## What to work on
Copy the material line for line, from its first line through the line that contains "center [656, 555].", and include that line.

+++ Dataset entries +++

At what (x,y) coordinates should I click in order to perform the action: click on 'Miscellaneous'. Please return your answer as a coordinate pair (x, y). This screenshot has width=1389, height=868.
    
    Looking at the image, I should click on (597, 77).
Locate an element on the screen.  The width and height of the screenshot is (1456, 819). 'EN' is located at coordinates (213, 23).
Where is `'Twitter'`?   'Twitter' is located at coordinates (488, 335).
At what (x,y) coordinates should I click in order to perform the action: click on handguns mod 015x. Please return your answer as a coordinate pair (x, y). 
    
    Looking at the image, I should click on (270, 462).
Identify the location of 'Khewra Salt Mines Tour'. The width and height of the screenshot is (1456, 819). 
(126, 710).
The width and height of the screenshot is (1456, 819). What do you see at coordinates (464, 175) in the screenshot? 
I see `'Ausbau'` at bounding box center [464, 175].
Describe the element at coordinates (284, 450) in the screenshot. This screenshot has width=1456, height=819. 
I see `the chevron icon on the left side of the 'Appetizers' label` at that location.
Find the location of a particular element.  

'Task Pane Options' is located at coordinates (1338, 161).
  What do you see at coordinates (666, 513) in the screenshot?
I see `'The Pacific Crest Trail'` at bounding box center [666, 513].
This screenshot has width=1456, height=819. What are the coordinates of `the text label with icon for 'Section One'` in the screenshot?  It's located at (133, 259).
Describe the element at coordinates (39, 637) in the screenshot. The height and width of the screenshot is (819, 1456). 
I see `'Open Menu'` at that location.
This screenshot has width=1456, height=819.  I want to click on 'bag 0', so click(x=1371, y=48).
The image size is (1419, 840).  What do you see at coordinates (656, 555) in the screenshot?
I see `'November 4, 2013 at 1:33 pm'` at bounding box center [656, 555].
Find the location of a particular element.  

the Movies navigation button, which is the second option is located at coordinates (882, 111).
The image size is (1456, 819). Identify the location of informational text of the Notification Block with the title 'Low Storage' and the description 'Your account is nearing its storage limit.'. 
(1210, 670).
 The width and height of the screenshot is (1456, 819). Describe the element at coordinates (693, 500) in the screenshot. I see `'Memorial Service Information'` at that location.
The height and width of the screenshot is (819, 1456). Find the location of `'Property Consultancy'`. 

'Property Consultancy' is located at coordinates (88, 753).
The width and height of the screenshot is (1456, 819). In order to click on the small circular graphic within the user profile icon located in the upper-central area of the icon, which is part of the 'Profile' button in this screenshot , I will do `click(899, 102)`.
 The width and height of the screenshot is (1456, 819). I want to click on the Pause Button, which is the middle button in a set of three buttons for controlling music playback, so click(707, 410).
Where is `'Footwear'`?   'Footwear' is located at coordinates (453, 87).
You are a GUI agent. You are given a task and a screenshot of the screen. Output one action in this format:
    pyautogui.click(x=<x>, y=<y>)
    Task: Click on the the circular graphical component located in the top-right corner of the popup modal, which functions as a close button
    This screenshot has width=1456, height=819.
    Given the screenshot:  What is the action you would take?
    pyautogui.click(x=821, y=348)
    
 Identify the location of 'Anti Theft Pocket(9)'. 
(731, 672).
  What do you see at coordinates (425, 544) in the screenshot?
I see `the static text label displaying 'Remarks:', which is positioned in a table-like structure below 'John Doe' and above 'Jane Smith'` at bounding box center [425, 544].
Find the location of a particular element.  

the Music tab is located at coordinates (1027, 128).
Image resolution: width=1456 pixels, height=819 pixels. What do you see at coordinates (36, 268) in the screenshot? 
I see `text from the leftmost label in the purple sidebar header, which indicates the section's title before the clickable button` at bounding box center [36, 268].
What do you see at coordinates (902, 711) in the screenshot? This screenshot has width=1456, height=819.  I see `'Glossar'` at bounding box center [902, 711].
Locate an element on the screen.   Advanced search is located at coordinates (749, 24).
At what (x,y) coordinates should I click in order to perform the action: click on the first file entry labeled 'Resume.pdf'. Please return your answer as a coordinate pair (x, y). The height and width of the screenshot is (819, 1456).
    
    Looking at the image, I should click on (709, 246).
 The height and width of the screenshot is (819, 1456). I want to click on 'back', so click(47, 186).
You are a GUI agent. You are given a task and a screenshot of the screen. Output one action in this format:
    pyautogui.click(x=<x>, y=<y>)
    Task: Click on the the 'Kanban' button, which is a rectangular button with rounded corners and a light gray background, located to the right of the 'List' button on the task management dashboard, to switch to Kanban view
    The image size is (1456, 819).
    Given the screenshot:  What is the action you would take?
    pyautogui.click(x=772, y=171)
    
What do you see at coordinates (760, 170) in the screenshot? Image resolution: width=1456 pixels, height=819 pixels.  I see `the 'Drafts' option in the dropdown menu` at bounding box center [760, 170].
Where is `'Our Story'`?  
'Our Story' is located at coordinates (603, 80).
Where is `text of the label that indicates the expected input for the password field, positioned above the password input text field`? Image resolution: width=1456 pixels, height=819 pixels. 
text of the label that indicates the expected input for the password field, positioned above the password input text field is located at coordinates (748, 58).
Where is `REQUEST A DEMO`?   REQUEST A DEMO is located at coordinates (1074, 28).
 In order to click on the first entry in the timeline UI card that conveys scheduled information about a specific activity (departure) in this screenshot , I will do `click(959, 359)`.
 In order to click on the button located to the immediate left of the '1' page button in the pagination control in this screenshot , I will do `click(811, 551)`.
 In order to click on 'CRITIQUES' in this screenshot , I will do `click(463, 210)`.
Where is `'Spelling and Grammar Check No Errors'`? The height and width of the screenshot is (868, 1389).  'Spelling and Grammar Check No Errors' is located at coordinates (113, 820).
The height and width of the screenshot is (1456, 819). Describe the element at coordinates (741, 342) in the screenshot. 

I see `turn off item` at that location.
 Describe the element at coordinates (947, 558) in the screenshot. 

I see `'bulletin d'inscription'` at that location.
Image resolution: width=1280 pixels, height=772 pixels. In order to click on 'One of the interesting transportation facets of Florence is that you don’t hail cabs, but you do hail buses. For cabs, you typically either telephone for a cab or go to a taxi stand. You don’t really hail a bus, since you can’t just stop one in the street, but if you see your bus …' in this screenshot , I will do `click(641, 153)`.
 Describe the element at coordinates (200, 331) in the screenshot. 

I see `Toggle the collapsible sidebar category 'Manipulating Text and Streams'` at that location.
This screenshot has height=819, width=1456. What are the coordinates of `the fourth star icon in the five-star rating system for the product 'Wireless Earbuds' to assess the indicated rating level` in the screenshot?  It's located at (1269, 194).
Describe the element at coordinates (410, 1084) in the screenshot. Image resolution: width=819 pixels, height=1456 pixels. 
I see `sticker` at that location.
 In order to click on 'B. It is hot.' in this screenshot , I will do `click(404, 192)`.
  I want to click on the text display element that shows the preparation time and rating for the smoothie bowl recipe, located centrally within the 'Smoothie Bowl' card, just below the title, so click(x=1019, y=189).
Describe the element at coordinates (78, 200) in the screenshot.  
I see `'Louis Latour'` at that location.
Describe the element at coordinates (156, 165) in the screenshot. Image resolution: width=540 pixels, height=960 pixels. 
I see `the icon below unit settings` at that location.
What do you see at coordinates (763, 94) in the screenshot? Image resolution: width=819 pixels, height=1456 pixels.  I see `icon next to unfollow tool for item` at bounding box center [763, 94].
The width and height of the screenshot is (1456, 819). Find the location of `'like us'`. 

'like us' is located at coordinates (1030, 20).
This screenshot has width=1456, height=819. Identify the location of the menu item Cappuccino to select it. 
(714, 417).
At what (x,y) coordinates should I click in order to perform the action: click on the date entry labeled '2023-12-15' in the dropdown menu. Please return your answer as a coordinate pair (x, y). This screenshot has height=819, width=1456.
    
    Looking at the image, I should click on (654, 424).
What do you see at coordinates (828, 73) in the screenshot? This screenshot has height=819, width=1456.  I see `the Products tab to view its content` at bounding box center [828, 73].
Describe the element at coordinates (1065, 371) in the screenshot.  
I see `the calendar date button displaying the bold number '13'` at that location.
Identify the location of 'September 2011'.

+++

## The response
At what (x,y) coordinates should I click in order to perform the action: click on 'Miscellaneous'. Please return your answer as a coordinate pair (x, y). This screenshot has width=1389, height=868.
    
    Looking at the image, I should click on (597, 77).
Locate an element on the screen.  The width and height of the screenshot is (1456, 819). 'EN' is located at coordinates (213, 23).
Where is `'Twitter'`?   'Twitter' is located at coordinates (488, 335).
At what (x,y) coordinates should I click in order to perform the action: click on handguns mod 015x. Please return your answer as a coordinate pair (x, y). 
    
    Looking at the image, I should click on (270, 462).
Identify the location of 'Khewra Salt Mines Tour'. The width and height of the screenshot is (1456, 819). 
(126, 710).
The width and height of the screenshot is (1456, 819). What do you see at coordinates (464, 175) in the screenshot? 
I see `'Ausbau'` at bounding box center [464, 175].
Describe the element at coordinates (284, 450) in the screenshot. This screenshot has width=1456, height=819. 
I see `the chevron icon on the left side of the 'Appetizers' label` at that location.
Find the location of a particular element.  

'Task Pane Options' is located at coordinates (1338, 161).
  What do you see at coordinates (666, 513) in the screenshot?
I see `'The Pacific Crest Trail'` at bounding box center [666, 513].
This screenshot has width=1456, height=819. What are the coordinates of `the text label with icon for 'Section One'` in the screenshot?  It's located at (133, 259).
Describe the element at coordinates (39, 637) in the screenshot. The height and width of the screenshot is (819, 1456). 
I see `'Open Menu'` at that location.
This screenshot has width=1456, height=819.  I want to click on 'bag 0', so click(x=1371, y=48).
The image size is (1419, 840).  What do you see at coordinates (656, 555) in the screenshot?
I see `'November 4, 2013 at 1:33 pm'` at bounding box center [656, 555].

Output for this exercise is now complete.